Umstrittener Verein:Eher bedrängt als beraten

Umstrittener Verein: Forderte 2020 die Stadt München auf, die Beratungsstelle von Pro Femina zu schließen: Marie Burneleit, Stadträtin von Die Partei.

Forderte 2020 die Stadt München auf, die Beratungsstelle von Pro Femina zu schließen: Marie Burneleit, Stadträtin von Die Partei.

(Foto: Robert Haas)

Mit welchen Mitteln Pro Femina gegen Schwangerschafts­abbrüche kämpft

Mit welchen Mitteln um den Einfluss auf Schwangere gekämpft wird, zeigt exemplarisch der Fall von Pro Femina. Den Verein, der seinen Sitz in Heidelberg hat, verortet die Stadt in das "Spektrum der Abtreibungsgegner". Pro Femina ist, im Gegensatz zu Pro Familia und anderen Stellen, staatlich nicht anerkannt und darf damit keine Beratungsscheine ausstellen, die Voraussetzung für den Großteil der Abtreibungen sind. Der Verein "firmiert als Schwangerschaftskonfliktberatung, aber mit dem erklärten Ziel, Schwangerschaftsabbrüche zu verhindern", heißt es von der Stadt weiter. Laut eigenen Angaben hat Pro Femina seit seiner Gründung insgesamt mehr als 33 000 Frauen beraten.

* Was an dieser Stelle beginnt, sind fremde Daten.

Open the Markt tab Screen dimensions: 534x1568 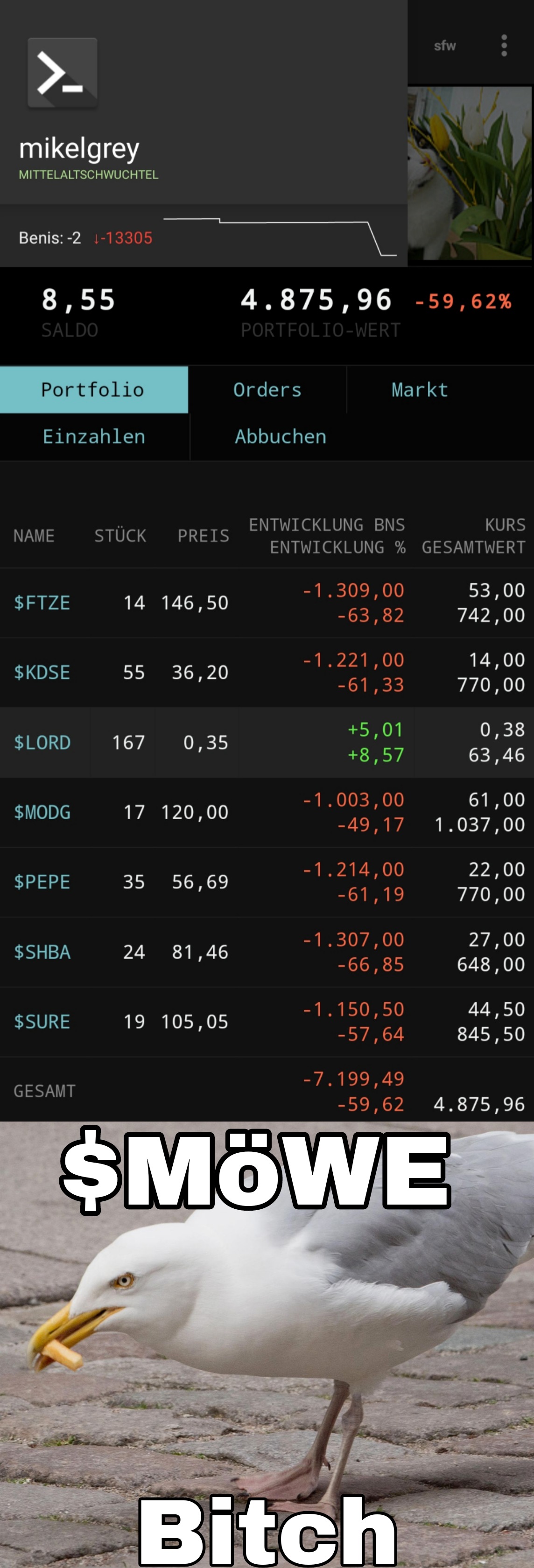point(420,390)
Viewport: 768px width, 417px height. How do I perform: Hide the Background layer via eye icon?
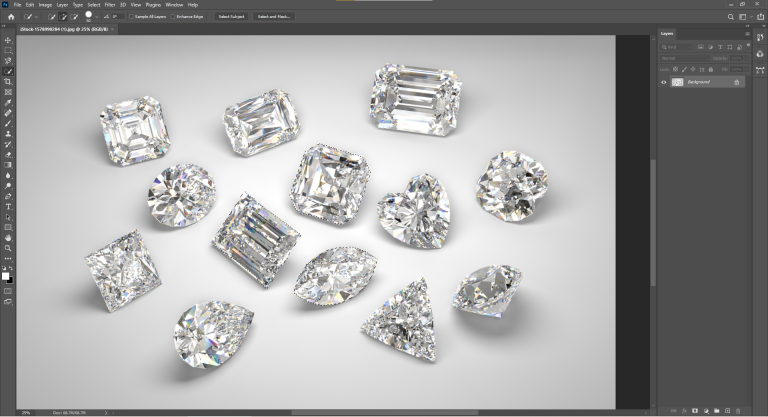click(x=663, y=82)
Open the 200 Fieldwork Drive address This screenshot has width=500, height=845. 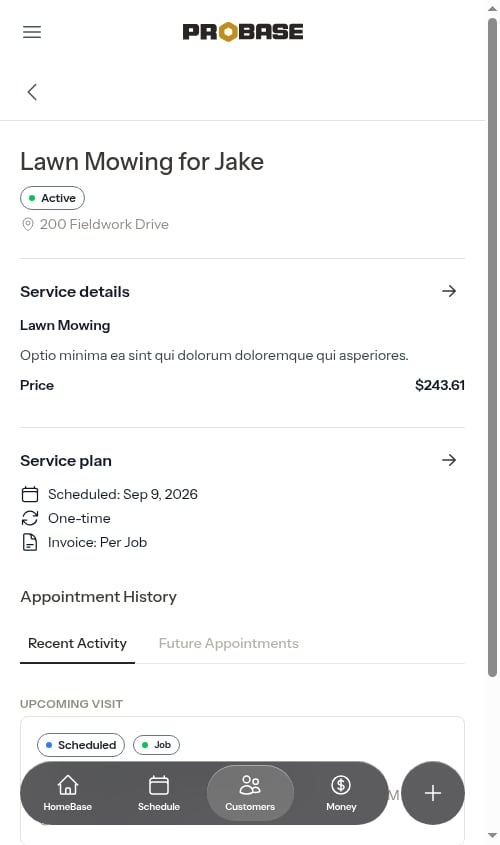click(x=104, y=224)
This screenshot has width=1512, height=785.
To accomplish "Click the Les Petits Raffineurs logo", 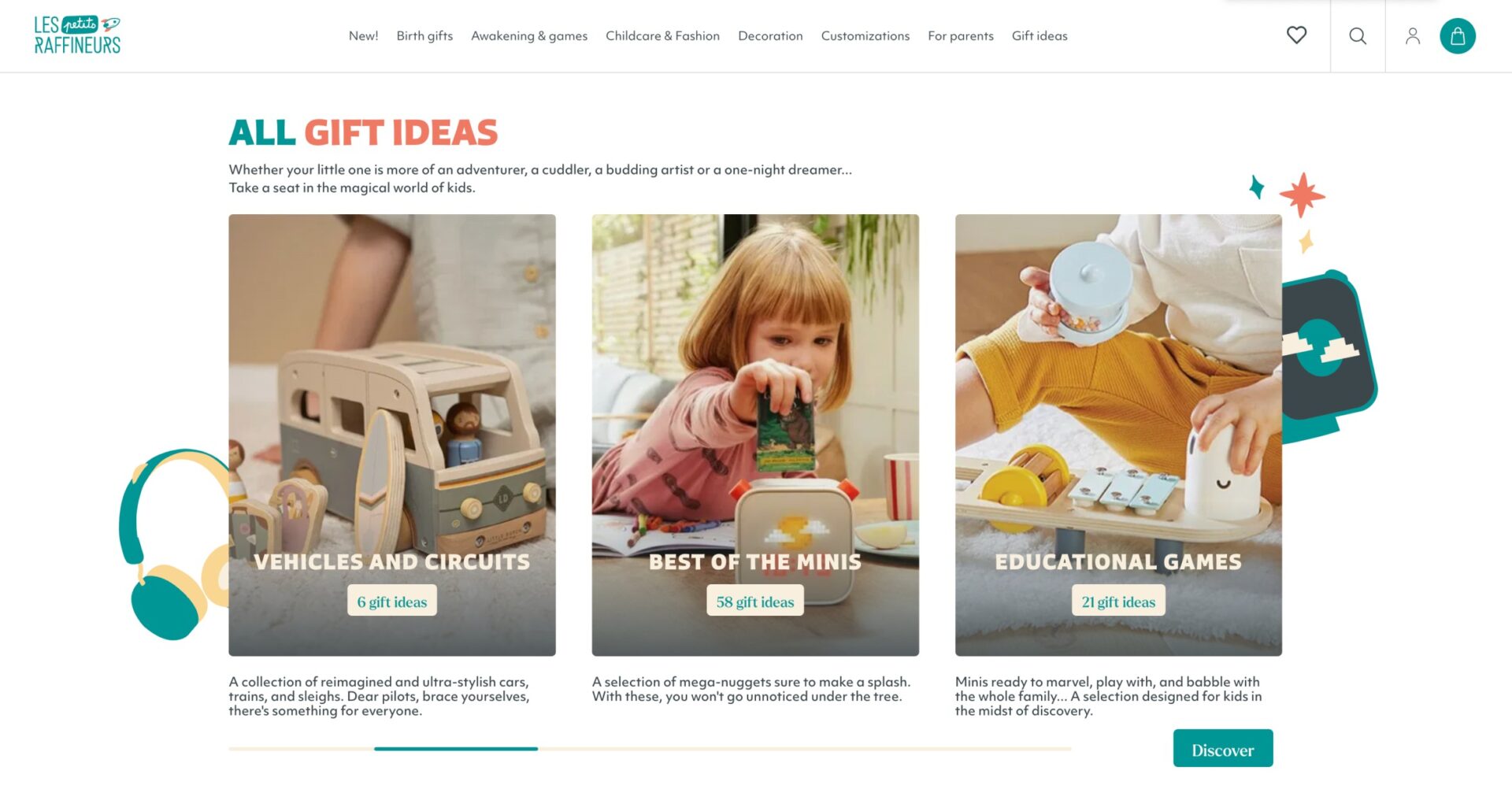I will 77,35.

Und das kann für die betroffenen Frauen zu Problemen führen, wie Eva Zattler von Pro Familia erzählt. "Die Frauen, die dort waren, haben sich bedrängt gefühlt. Es ging mehr darum, deren innere Haltung zu wenden, statt ein Hilfsangebot zu machen." Die Beratung hätte zudem mehrere Stunden gedauert. Erst am Ende habe sich herausgestellt, dass Pro Femina keine anerkannte Beratungsstelle ist. Auf der Website des Vereins ist dies am untersten Ende in kleiner Schrift vermerkt. Auf Anfrage verweist der Rechtsanwalt von Pro Femina darauf, dass die Vorwürfe zu unkonkret seien. Frauen, die sich für die Beratung interessieren, und Besucher der Website würden darauf hingewiesen, dass es sich um keine staatlich anerkannte Beratung handle. Zwischen den Namen "Pro Familia" und "Pro Femina" bestehe außerdem keine Verwechslungsgefahr, weil sich die lateinischen Worte für "Familie" und "Frau" unterscheiden würden.

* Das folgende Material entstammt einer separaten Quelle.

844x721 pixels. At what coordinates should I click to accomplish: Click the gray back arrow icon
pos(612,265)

Marie Burneleit, Stadträtin von Die Partei, hatte vergangenes Jahr von der Stadt gefordert, die Beratungsstelle von Pro Femina in München zu schließen. "Mir war es nicht nur persönlich, sondern auch politisch wichtig, denen so viele Steine wie möglich in den Weg zu legen", sagt Burneleit. Die Politikerin hatte selber bereits einen Schwangerschaftsabbruch. Die gesamte Rechtslage mit Beratungsregel, demonstrierende Abtreibungsgegner oder Pro Femina - all das macht Burneleit wütend. "Es passiert einfach nicht, dass eine Frau leichtfertig einen Schwangerschaftsabbruch durchführen lässt. Das ist ein Märchen."

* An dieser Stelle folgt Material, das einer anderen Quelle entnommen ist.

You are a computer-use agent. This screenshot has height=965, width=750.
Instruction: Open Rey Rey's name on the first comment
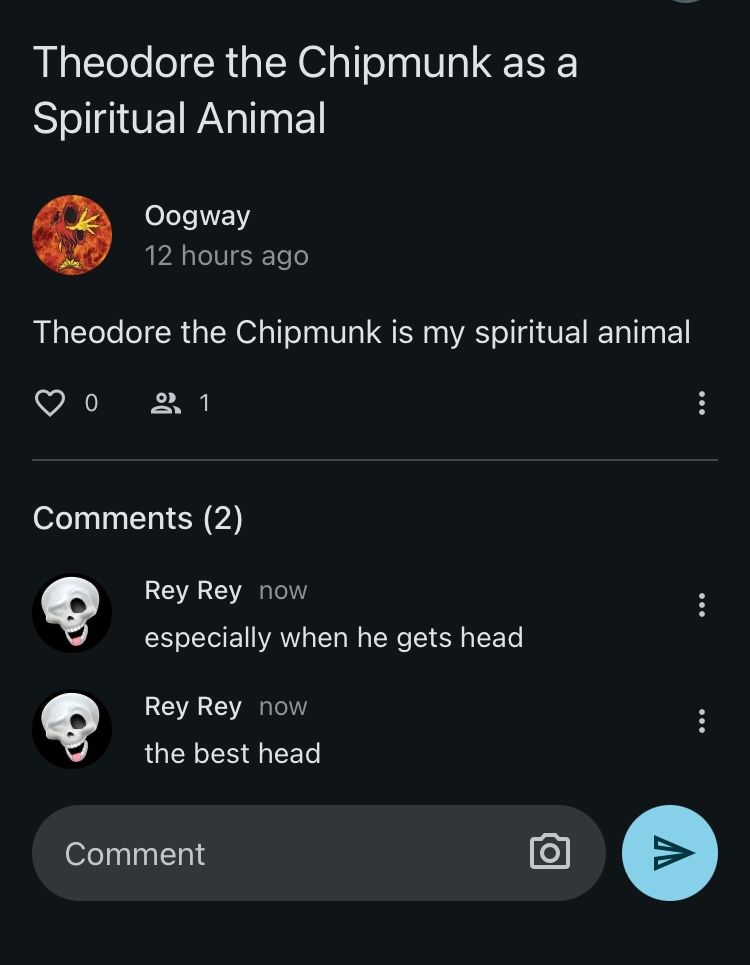click(193, 590)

Nach dem Antrag von Burneleit prüfte die Stadt, ob sie die Beratungsstelle von Pro Femina schließen kann. Das sei nicht der Fall, die Stadt sei dazu nicht befugt. Die Regierung von Oberbayern hat zudem geprüft, ob Pro Femina verboten werden kann, das Wort "Schwangerschaftskonfliktberatung" zu verwenden. Vom zuständigen Ministerium heißt es, dass hierfür keine Rechtsgrundlage bestehe.